For a moment in Sunday's game, it looked like the same old Dallas Cowboys football team. The team that could lose in excruciating fashion forcing their fanbase to question their allegiance to this sport called football. Admit it, when the Cowboys executed what may go down in history as one of the worst examples ever of what is supposed to be a time-killing drive that preserves a lead and wins a game, you thought here we go again. A game that had victory written all over it, a season that had so much hope, was going to turn into another 8-8 fiasco and the 2014 Dallas Cowboys would go the way of their recent predecessors.

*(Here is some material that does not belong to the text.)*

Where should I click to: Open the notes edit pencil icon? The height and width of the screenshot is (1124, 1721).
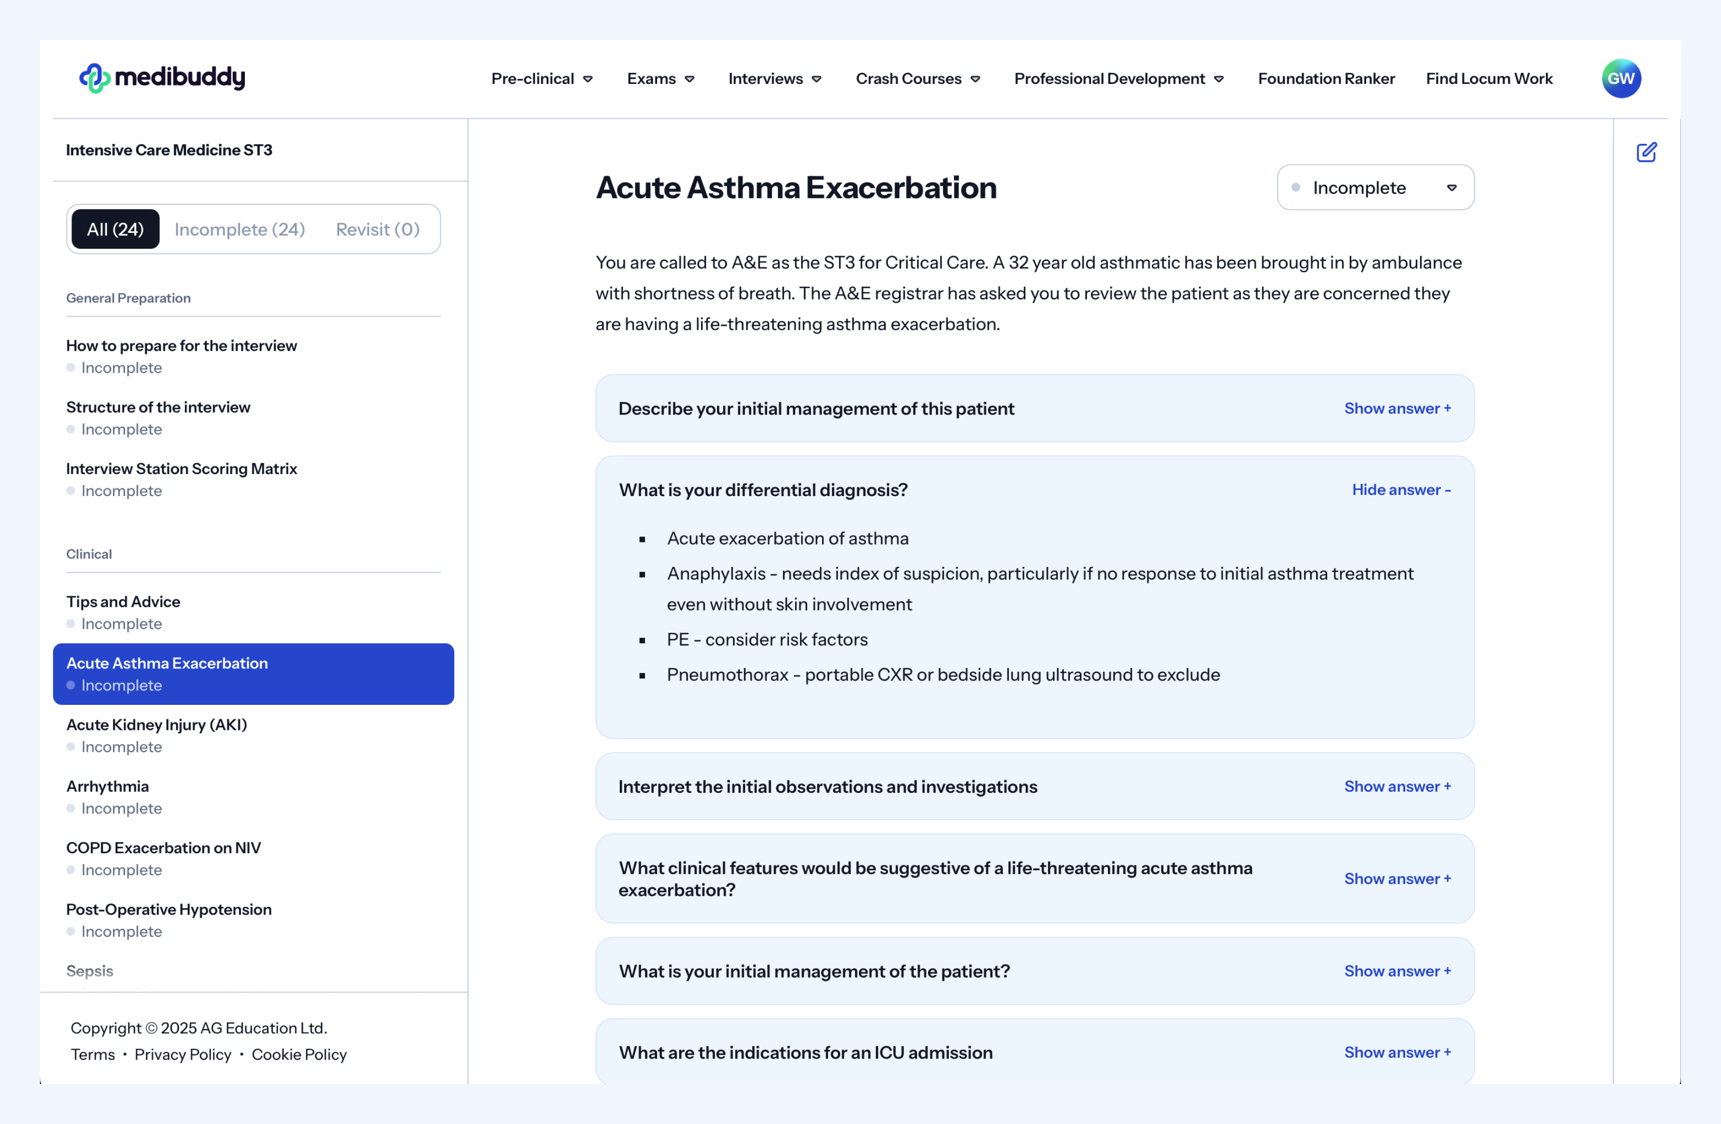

The Cowboys were sitting on a 17-10 lead with roughly two and a half minutes left on the clock. They then proceeded to run all of 28 seconds off the clock, had a delay of game penalty after a timeout, stopped the clock on an incomplete pass and suffered and intentional grounding penalty. You can't do much worse than that without turning the ball over. The punt that followed set the Texans up in great field position and they promptly scored in four plays. This was the defense's one awful moment in the game. To top off the frustration Dan Bailey finally missed a field goal and the Cowboys were unable to win in regulation.

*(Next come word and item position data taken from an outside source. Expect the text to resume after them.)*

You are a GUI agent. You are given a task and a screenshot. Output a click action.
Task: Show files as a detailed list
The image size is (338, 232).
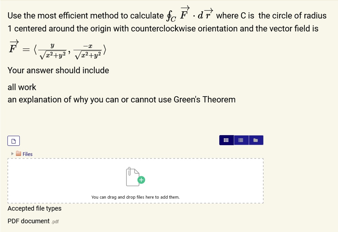coord(241,140)
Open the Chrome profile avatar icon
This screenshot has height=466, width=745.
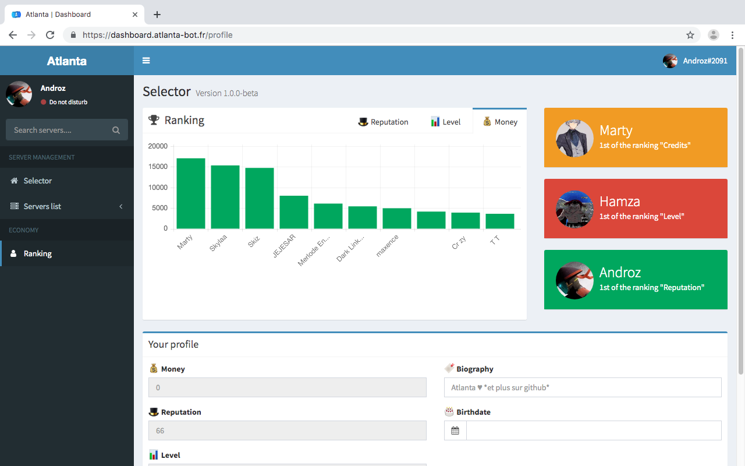click(x=713, y=35)
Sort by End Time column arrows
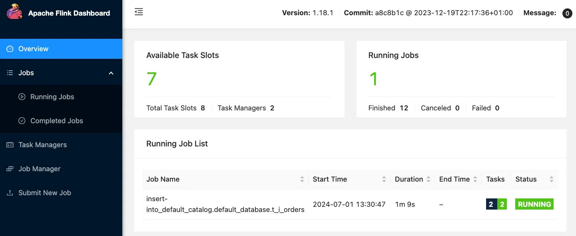 pos(475,179)

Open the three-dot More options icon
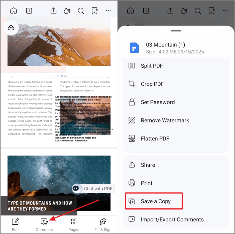(x=108, y=10)
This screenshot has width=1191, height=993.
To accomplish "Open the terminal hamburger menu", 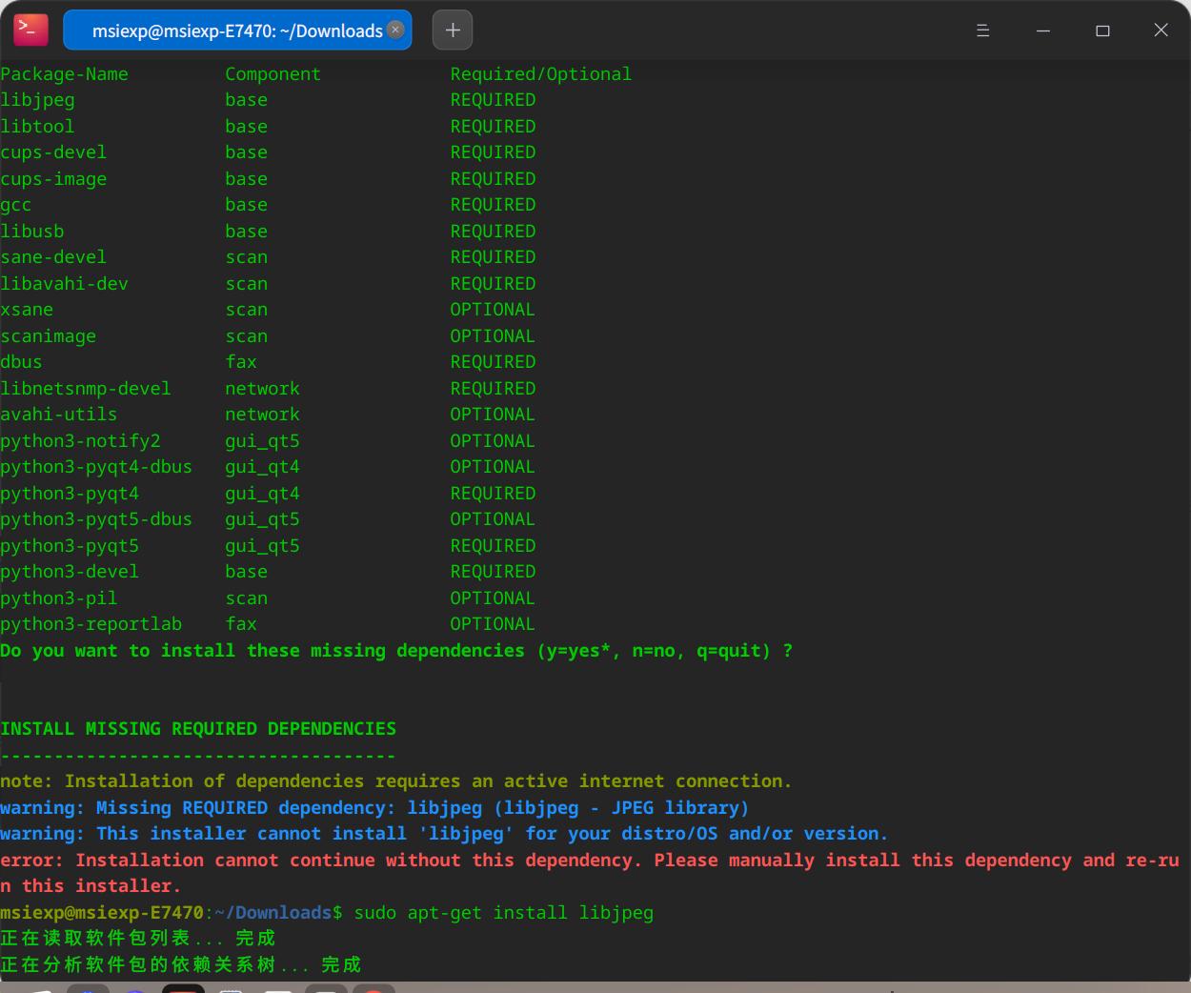I will 982,30.
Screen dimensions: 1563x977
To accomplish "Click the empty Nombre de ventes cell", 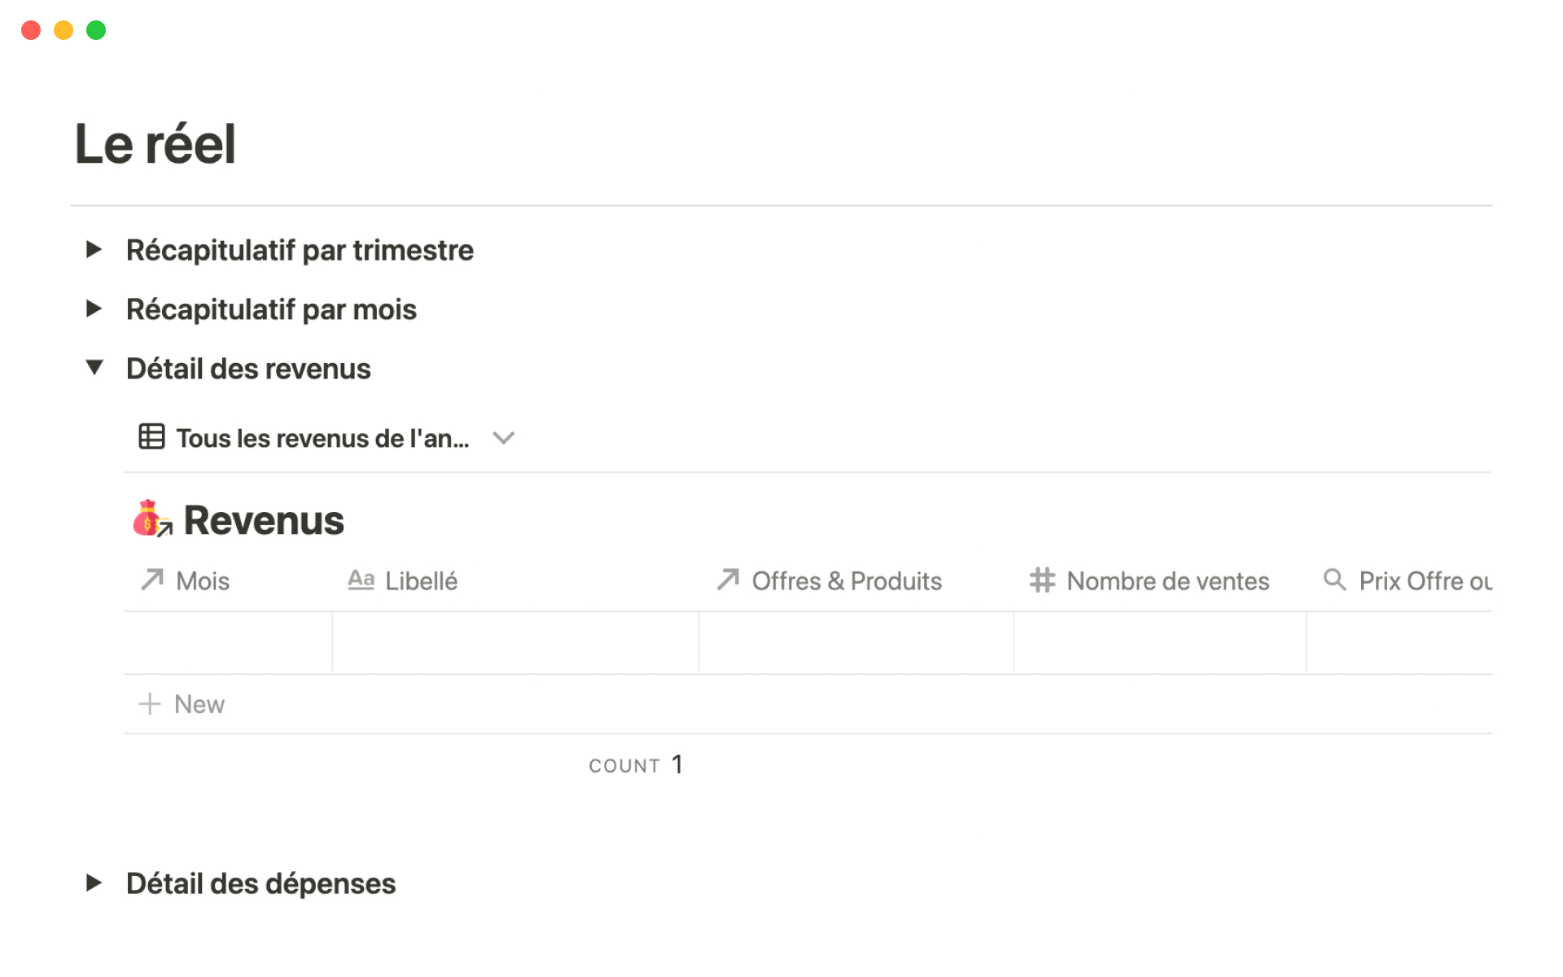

Last year, or the year before, or the year before, that sounds exactly like a recipe for a loss. But this year, the Cowboys won. Dez Bryant and Dan Bailey combined to make sure the Cowboys won. But the real turning points in the game were turned in by a Cowboys defense that has somehow defied all expectations that they would be miserable, an anchor around the team's neck.

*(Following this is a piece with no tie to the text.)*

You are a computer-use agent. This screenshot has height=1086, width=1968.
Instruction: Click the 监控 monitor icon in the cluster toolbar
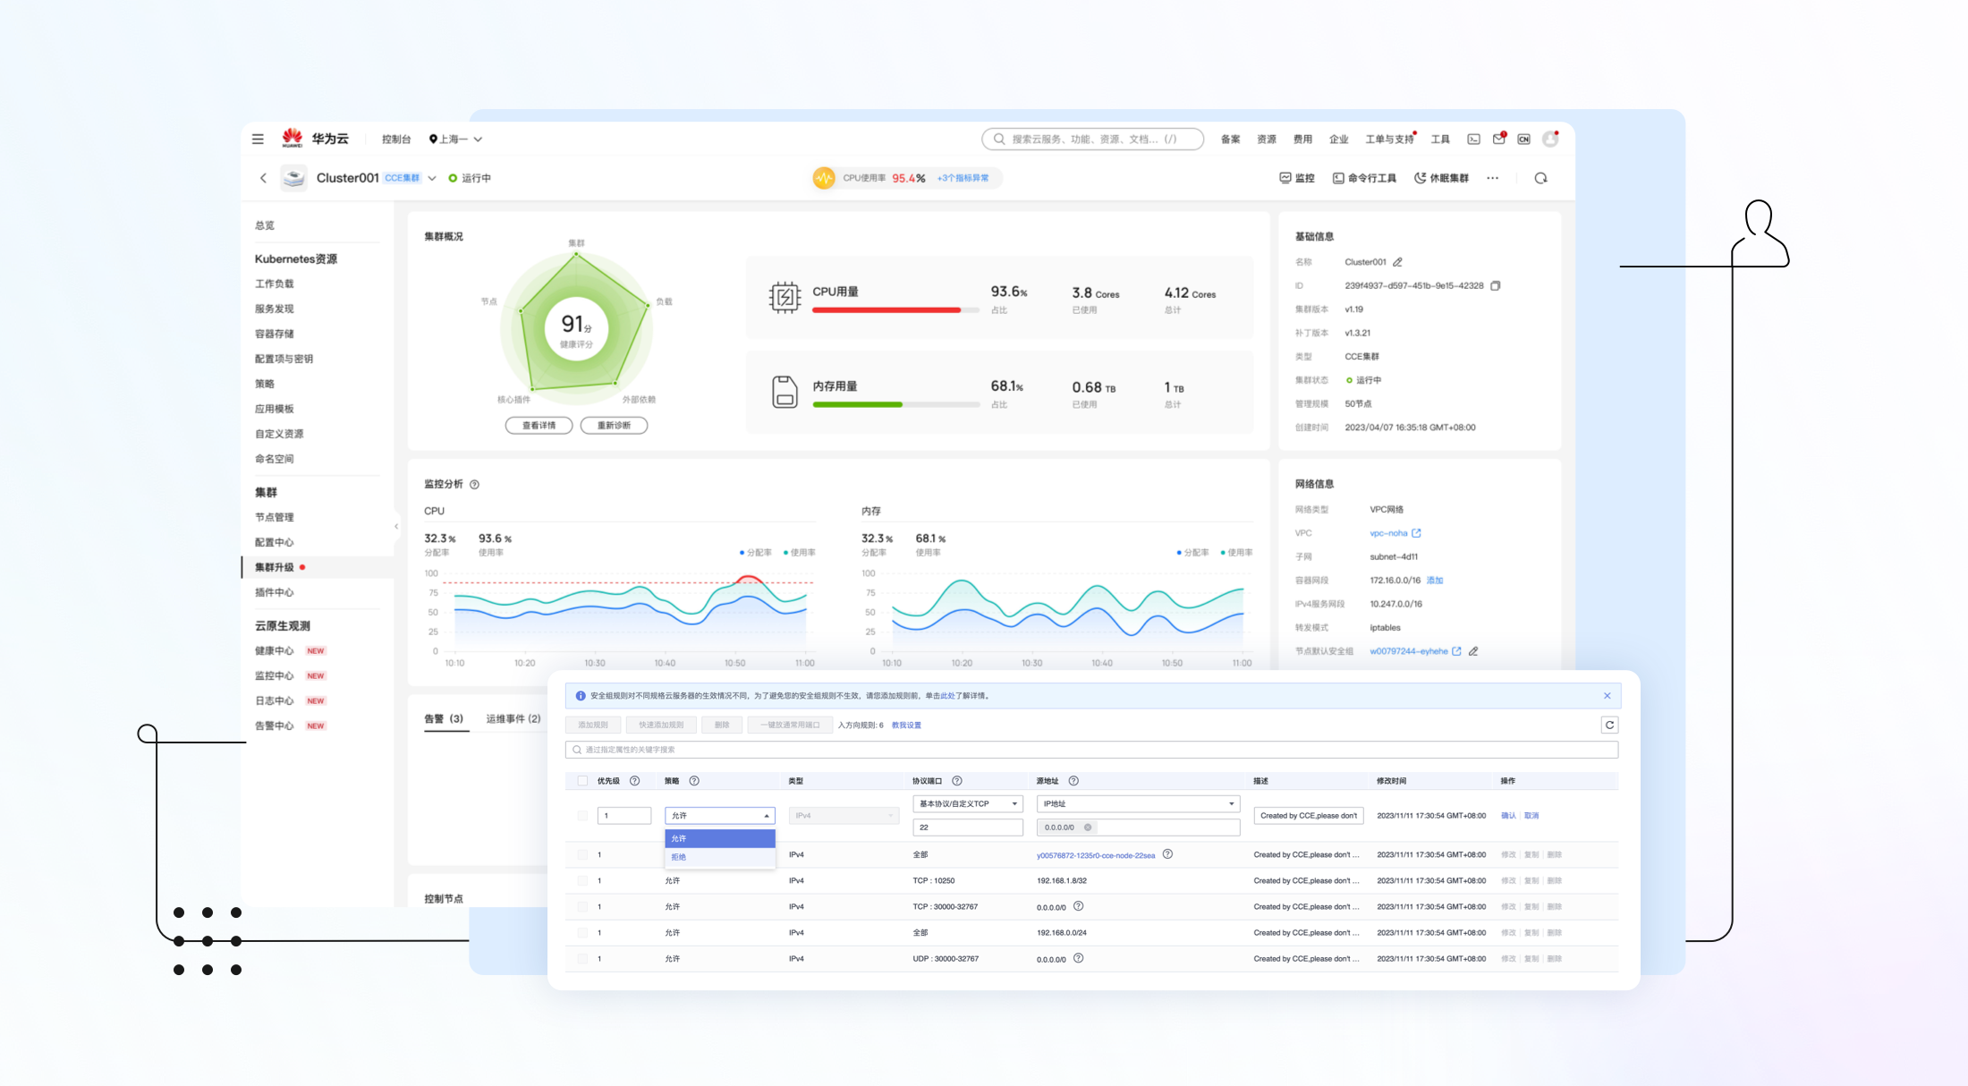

As OCC noted earlier, the Cowboys did something on Sunday they rarely do - win with a minus two turnover margin.
The last time the Cowboys won a game with a -2 turnover margin was in 2009 (versus Kansas City). Before that, the Cowboys last managed that feat in 2004 and 2002. Prior to yesterday's game, the Cowboys' record since 2000 in such games was 3-21.
How did they manage to pull off the trick? Defense. The Cowboys had three turnovers on the day. The Texans scored zero points as a result of the turnovers. Not even a field goal made. Granted, two of the turnovers came deep in Texans territory, but you still have to credit a Cowboys defense that kept the team in the game while the offense was overcoming their own mistakes. Like turnovers, dropped passes and basically not taking advantage of what was presented to them.
The Cowboys defense stopped the Texans after the DeMarco Murray fumble, forcing Houston to punt from their own 45-yard line. In the fourth quarter, when Tony Romo threw an interception that the Texans returned to their own 8-yard line, the defense didn't even give up a first down forcing a punt from the Texans' 15-yard line. Because of the field position provided by the defense on that stop, the Cowboys were set up with a short field and scored a touchdown on the subsequent drive.
In their biggest stop of the night after a turnover, the Cowboys stuffed the Texans offense after Dwayne Harris fumbled a punt early in the second quarter. The Texans took over on the Dallas 43-yard line. Surely they would get a field goal out of it and take the lead, perhaps even a touchdown and grab real momentum. Instead, the Cowboys defense limited the Texans to two yards before they punted it back to the Cowboys. That was big. Stopping the Texans offense cold after three turnovers is even bigger. The Cowboys defense held the offense in the game until they started to get things right.
Then they had the biggest stop of the night.
When the game went to overtime and the Texans had all the momentum and won the coin toss, this looked for sure like another heart-breaking loss. Seeing how the Texans carved up the Cowboys defense late in the game once Rolando McClain went out with injury surely meant an easy Texans' touchdown and victory before the Cowboys even saw the ball. The Cowboys defense didn't see it that way. On a third and two at the Dallas 48-yard line, the Cowboys forced an incomplete pass with Jeremy Mincey providing pressure on Ryan Fitzpatrick. Dan Bailey, and the Cowboys, were on their way to redemption.
For a unit that was supposed to be a total liability, the Cowboys defense is becoming reliable.